- Brief
Each line below that contains the word "mayo" must be copied.

- Provided records
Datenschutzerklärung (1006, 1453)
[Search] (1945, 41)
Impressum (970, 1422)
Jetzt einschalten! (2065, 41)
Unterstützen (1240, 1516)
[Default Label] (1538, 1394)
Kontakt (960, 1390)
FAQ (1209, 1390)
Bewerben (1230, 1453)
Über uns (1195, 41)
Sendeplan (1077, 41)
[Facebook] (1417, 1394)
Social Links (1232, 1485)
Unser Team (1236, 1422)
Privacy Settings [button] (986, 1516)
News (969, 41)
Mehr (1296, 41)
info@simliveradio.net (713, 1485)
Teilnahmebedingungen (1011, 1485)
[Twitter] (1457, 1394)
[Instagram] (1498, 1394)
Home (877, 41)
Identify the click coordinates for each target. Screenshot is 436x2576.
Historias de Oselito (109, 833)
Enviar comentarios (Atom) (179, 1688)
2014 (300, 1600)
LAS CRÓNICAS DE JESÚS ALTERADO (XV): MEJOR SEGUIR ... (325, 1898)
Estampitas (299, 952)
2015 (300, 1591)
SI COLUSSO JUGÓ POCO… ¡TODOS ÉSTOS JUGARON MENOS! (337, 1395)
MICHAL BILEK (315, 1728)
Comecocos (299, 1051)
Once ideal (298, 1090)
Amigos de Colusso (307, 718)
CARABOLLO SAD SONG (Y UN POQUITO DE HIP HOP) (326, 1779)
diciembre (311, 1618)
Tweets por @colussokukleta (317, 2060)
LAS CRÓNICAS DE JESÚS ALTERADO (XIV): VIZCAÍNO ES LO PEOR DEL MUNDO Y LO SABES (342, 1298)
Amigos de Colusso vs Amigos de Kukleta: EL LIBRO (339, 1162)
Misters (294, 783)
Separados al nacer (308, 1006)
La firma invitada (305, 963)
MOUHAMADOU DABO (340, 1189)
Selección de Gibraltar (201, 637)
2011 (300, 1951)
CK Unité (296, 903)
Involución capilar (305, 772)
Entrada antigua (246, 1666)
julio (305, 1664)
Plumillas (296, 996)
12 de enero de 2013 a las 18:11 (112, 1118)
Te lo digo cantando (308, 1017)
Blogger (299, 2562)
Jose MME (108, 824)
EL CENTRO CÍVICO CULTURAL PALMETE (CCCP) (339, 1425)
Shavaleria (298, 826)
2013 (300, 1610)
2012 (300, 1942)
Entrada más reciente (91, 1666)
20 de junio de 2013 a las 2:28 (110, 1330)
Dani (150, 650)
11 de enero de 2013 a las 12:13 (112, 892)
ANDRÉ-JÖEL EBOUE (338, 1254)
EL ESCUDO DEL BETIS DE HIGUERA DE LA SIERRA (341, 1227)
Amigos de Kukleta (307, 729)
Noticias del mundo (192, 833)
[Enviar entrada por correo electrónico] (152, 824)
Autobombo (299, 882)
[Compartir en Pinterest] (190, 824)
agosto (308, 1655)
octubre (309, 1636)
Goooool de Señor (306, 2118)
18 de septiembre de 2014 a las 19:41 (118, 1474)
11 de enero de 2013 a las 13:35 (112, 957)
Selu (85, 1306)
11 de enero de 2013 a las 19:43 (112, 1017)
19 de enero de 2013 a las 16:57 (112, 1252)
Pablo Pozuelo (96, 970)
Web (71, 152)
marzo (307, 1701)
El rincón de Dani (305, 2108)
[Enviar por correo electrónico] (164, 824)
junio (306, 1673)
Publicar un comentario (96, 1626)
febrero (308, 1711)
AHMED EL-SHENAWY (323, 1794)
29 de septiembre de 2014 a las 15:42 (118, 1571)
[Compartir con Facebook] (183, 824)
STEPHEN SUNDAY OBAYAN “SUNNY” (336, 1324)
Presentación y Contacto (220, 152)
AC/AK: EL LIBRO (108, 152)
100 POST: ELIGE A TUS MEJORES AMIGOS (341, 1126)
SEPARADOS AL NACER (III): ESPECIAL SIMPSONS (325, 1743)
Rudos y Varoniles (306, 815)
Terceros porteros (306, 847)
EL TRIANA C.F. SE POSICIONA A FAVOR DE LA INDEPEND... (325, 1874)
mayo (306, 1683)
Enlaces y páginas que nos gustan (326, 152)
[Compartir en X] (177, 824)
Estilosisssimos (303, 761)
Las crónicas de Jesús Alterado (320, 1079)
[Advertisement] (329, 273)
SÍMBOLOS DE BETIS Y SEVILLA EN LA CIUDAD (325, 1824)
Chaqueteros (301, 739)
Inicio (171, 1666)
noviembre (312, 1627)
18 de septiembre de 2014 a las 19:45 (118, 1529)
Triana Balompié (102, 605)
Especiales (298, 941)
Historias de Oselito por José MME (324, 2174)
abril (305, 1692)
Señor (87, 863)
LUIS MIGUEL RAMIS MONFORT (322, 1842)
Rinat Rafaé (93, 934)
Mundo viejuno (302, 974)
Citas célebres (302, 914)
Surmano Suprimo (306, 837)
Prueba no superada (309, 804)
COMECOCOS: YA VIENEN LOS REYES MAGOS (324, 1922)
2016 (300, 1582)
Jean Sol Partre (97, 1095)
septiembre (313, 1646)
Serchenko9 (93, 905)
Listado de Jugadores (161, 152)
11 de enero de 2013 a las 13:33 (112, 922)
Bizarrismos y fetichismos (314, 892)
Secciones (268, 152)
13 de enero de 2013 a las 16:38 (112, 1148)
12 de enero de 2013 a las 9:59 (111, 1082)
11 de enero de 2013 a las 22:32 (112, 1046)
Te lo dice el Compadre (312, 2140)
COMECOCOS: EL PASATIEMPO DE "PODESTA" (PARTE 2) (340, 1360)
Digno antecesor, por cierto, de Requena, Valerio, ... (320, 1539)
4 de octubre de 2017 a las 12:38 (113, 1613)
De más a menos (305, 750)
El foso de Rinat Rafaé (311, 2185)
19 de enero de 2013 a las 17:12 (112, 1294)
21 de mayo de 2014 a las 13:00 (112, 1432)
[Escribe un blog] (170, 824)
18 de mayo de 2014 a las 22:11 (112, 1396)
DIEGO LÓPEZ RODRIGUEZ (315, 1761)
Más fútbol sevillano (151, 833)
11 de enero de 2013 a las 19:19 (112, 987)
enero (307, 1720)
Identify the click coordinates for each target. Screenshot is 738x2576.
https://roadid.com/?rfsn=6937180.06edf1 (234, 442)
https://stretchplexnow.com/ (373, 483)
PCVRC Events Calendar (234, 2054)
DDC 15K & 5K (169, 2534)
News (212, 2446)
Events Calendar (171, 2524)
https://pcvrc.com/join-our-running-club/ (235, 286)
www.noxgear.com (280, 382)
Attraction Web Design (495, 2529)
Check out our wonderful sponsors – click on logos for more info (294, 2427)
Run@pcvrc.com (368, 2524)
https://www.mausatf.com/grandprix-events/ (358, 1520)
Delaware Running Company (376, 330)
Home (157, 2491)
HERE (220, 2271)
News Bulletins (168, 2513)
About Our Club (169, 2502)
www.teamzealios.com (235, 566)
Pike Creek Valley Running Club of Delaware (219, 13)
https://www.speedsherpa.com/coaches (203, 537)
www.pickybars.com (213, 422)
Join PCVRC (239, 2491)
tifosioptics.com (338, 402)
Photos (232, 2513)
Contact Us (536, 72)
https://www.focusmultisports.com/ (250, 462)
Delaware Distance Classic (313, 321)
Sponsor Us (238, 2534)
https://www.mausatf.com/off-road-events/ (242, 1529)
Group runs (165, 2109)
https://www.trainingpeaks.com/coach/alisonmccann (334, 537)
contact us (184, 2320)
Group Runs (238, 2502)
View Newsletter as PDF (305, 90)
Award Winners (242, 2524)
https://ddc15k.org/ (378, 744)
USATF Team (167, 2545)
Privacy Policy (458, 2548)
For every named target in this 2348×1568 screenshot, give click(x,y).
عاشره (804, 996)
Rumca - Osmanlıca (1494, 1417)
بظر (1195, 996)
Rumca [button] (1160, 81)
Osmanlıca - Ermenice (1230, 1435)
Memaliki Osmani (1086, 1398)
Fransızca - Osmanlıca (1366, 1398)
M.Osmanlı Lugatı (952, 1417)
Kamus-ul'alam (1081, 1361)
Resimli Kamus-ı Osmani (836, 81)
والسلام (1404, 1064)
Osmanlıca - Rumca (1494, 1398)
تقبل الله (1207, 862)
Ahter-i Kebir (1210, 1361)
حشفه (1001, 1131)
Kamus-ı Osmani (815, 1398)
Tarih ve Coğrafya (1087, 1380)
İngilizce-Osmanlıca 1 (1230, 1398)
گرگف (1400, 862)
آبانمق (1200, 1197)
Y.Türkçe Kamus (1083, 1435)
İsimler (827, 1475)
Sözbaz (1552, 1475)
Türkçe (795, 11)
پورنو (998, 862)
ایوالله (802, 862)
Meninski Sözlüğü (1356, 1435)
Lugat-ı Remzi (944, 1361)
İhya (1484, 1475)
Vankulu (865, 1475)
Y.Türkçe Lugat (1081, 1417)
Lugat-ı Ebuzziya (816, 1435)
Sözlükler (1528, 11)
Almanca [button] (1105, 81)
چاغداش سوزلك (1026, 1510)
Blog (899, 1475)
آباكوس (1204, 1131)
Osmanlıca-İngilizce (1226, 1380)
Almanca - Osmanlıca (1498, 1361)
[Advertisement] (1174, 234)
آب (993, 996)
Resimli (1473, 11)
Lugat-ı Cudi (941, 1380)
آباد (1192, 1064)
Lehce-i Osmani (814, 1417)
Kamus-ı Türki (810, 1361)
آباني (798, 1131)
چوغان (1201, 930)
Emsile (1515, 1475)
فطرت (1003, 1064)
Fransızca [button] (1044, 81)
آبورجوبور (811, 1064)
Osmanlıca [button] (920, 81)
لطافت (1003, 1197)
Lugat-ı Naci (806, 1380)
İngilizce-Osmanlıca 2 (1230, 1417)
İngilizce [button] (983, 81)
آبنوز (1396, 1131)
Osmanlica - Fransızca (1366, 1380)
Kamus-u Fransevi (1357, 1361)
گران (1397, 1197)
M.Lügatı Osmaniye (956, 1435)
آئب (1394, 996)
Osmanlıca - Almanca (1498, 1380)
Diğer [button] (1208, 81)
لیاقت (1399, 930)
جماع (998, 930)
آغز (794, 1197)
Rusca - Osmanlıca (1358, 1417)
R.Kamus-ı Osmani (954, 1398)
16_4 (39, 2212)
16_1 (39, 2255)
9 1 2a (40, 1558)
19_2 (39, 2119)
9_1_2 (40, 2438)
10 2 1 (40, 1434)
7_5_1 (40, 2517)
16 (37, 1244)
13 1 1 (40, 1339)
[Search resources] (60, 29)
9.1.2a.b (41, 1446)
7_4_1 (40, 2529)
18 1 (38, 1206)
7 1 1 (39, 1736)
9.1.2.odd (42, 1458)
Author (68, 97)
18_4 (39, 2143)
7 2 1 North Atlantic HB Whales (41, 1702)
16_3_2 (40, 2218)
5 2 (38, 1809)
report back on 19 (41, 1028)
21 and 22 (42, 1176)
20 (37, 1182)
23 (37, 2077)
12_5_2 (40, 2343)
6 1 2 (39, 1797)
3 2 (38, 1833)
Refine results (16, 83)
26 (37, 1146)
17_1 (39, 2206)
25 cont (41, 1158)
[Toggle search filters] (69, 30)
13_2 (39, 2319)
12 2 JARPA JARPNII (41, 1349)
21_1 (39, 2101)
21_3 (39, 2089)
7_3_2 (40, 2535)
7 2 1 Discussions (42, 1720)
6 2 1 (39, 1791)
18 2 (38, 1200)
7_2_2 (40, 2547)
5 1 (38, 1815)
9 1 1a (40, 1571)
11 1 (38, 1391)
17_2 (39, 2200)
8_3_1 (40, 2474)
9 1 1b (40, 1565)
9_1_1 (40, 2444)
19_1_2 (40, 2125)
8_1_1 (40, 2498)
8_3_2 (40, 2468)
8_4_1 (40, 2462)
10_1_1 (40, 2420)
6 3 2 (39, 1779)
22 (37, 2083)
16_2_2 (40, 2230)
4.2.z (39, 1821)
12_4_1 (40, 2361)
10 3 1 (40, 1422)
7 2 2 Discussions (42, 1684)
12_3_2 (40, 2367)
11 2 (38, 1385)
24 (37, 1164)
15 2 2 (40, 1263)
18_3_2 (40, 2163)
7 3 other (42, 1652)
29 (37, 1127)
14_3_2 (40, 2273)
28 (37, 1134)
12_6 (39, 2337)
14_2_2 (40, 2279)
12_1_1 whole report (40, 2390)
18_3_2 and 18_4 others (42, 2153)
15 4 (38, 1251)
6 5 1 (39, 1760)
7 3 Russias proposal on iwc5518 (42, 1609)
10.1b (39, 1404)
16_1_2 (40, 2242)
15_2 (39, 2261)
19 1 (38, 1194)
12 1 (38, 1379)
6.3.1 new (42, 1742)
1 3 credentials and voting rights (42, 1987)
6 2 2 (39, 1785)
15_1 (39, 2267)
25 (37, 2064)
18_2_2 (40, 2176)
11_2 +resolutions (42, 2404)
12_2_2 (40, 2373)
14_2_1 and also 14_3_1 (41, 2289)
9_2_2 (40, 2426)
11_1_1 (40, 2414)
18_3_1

- Finished task
mayo (306, 1683)
21 de mayo de 2014 a las 13:00 (112, 1432)
18 de mayo de 2014 a las 22:11 (112, 1396)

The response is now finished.